Things to remember about AWS DynamoDB
This short compendium will help in preparing for the AWS certification exams
Indexes
A secondary index allows you to perform more flexible querying on DynamoDB. It allows you to query on an attribute which is not the primary key. This can be done using
- Global Secondary Index
- Local Secondary Index
You select the columns you want to include in the index and run your searches on the index instead of the entire dataset.
Scan and Query API calls
QUERY
A query operation finds items in your table based on the primary key attribute, and a distinct value to search for. A query can be refined by using an optional sort key name and value. By default a query returns all the attributes. You can limit the attributes to the specific attributes you want by using the ProjectionExpression
parameter.
Results are always sorted by the sort key.

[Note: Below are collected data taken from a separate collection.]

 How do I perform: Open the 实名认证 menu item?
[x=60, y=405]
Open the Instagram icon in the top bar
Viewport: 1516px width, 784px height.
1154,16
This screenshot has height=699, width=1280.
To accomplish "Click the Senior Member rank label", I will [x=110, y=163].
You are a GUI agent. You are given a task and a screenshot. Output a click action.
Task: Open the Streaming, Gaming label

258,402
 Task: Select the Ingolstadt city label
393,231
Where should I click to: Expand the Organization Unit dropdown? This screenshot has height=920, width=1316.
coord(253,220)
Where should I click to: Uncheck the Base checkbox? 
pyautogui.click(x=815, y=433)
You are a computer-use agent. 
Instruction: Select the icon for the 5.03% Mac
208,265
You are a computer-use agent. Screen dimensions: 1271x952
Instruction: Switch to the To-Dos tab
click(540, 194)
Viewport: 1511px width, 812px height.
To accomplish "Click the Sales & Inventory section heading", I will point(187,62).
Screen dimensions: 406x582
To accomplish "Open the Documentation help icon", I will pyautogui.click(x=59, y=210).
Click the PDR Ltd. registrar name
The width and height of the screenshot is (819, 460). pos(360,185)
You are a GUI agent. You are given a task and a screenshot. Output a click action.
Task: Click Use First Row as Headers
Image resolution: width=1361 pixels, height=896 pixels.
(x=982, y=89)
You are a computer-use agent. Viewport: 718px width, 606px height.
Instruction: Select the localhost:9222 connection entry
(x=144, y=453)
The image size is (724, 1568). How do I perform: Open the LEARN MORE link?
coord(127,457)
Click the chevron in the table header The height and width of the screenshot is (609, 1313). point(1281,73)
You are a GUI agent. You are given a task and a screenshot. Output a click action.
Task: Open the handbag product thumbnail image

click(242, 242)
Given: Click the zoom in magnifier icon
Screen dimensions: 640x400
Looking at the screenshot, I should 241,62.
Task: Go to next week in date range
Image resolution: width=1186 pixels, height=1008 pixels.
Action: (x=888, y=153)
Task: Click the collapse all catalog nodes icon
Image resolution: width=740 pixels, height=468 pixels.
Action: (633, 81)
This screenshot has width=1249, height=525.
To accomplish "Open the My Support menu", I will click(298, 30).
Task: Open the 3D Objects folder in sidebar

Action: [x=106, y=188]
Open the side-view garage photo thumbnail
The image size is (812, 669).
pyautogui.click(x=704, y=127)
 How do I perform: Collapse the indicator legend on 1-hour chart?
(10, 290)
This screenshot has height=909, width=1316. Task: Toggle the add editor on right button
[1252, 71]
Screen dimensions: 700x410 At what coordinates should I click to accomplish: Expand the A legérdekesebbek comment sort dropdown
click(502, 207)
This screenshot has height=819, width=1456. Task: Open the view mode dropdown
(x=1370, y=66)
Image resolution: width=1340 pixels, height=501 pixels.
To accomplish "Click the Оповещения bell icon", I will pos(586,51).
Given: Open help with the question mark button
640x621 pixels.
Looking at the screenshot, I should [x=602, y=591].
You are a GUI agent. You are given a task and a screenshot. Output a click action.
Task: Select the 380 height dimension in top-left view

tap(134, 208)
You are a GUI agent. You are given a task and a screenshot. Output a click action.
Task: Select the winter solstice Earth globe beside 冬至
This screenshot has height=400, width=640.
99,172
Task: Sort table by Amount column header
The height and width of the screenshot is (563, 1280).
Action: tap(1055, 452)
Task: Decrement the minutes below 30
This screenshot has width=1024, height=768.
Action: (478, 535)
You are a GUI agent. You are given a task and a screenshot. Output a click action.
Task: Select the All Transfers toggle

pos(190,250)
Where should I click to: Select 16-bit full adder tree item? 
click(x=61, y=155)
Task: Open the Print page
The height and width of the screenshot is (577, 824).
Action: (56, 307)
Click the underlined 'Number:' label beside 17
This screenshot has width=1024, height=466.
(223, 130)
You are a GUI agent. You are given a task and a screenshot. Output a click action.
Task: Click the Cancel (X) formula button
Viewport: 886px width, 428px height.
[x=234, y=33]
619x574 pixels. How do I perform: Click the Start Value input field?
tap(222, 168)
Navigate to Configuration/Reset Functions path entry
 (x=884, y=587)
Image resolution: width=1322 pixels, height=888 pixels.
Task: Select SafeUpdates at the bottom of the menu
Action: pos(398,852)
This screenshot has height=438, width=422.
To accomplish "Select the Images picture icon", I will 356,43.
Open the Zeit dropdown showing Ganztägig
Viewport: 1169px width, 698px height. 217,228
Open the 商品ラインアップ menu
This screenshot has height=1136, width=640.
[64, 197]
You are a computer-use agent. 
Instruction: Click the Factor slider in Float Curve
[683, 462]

You can reverse the order of the result by setting the ScanIndexForward
attribute to False.
REMEMBER: ScanIndexForward
is applicable only to queries and NOT to scans, despite the name
By default all queries are eventually consistent.
SCAN
A scan operation examines every attribute in the table. Again, you can use the ProjectionExpression
parameter to limit the attributes returned.
A query is more efficient than Scan.
Improving performance
- Set smaller page size
- Avoid scans if possible
- By using parallel scan. A scan by default operates in a sequential manner. But you can configure your DynamoDB to use parallel scans by logically dividing a table or index into segments and scanning each segment in parallel.
- Isolate scan operations to specific tables and segregate them from mission critical data
Example 2:
Imagine you have an application that needs to read 80 items per second. Each item is 3KB in size and you need strongly consistent reads. How many read capacity units will you need?
Ans:
Number of 4KB read capacity units needed per item = 3KB/4KB = 0.75 ~= 1
Number of items = 80
Therefore read capacity units needed = 80 x 1 = 80 for STRONGLY CONSISTENT
What if you need Eventually consistent reads?
= #Strongly Consistent / 2
= 80/2
= 40 for EVENTUALLY CONSISTENT
Example 3:
Imagine you need to write 100 items per second to your DynamoDB table. Each item size 512 bytes. Each write capacity unit gives 1 1KB write per second. How many write capacity units will you need to provision?
Ans:
- Number of write capacity of 1KB/sec needed per item = 512/1024 bytes = 0.5 ~= 1 write capacity unit per item
- Number of writes required per second = 100
- Therefore, number of write capacity units required = 100 x 1 write capacity unit per item = 100
DynamoDB Accelerator (DAX)
It's a fully managed, clustered in memory cache for DynamoDB.
But only for Read performance. Ideal for read heavy or bursty read applications.
DAX is a write through caching service.
Data is written to the cache and the backend store at the same time
This allows you to point your DynamoDB API calls at the DAX cluster
*Limitations*
1. It caters to applications that need Eventual Consistency. Not suitable for Strongly consistent read needs
2. Not suitable for write-intensive applications
DynamoDB Streams
it's an ordered sequence of item level modifications.
These are stored as logs. These logs are encrypted at rest and stored for 24 hours only.
They can be used for triggering events based on certain transactions. Great for serverless architectures.
They can also be used for replicating data across multiple tables.